The disease is not very common in the United States, but it is increasingly fatal. Although cancer mortality rates have been falling, death rates from liver cancer have increased 43 percent between 2000 and 2016, according to a report by the U.S. Centers for Disease Control and Prevention's National Center for Health Statistics. Each year, about 33,000 people get diagnosed with liver cancer in the United States, and 26,000 will die from it.
Some cancers that affect other areas of the body will spread to the liver (known as metastasis). These are not considered liver cancer but are instead named for the organ in which it began (and would be known as metastatic colon, lung or breast cancer, for instance). Liver cancer begins in the cells of the liver, when the cells become unhealthy and spread.
Liver cancer, which usually results from liver damage, is twice as common in men as in women. Risk factors include:
Cirrhosis of the liver
Long-term hepatitis B and hepatitis C (which often lead to cirrhosis)
Excessive alcohol consumption
Obesity and diabetes (these are associated with nonalcoholic fatty liver disease, which increases the risk for liver cancer, especially in heavy drinkers or those with viral hepatitis)

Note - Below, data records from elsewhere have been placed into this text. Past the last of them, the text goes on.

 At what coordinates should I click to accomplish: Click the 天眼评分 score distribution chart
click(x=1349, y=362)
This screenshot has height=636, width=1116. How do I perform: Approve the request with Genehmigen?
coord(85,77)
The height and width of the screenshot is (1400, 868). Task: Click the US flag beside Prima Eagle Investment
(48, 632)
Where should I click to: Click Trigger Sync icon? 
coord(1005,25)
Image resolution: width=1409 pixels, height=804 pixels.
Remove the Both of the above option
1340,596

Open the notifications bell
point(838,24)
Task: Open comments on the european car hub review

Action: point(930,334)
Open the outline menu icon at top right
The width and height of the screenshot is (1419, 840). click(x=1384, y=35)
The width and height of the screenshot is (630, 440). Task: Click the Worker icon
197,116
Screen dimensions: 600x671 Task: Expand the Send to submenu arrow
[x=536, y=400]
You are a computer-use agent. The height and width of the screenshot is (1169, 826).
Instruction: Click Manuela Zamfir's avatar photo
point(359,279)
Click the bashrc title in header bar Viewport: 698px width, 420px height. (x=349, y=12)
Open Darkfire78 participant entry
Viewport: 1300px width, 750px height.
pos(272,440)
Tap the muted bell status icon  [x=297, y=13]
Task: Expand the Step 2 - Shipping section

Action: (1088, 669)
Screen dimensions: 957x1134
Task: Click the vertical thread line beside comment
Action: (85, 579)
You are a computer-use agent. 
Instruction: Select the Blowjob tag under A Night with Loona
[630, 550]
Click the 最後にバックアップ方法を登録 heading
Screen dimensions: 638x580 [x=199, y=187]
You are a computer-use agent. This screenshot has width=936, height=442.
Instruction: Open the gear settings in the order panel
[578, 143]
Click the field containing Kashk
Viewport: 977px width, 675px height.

Various genetic liver diseases
Prolonged exposure to aflatoxins (poisons produced by molds if food is improperly stored; most commonly found on corn, peanuts, cottonseed and tree nuts)
Being Asian American, Pacific Islander, American Indian, Alaska native, Hispanic/Latino or African American
Having family history of liver cancer
Having an autoimmune disease, nonalcoholic fatty liver disease or inherited hemochromatosis leading to liver cirrhosis
Having primary biliary cirrhosis
There may not be any signs of liver cancer in its earliest stages that can be felt or seen. Always check with your health care professional if you notice any of these symptoms:
Losing weight without trying
Loss of appetite
Feeling full after a small meal
Nausea or vomiting
Swelling of the abdomen
Upper abdominal discomfort on the right side
A firm lump on the right side below the ribcage
An enlarged spleen (felt as a mass under the ribs on the left side)
Discomfort near the right shoulder blade or in the back
Bruising or bleeding easily
Jaundice (a yellowing of the skin and whites of the eyes)
A diagnosis can be made through a physical examination, blood tests, liver biopsy or imaging tests like ultrasound, CT scan, MRI or angiogram.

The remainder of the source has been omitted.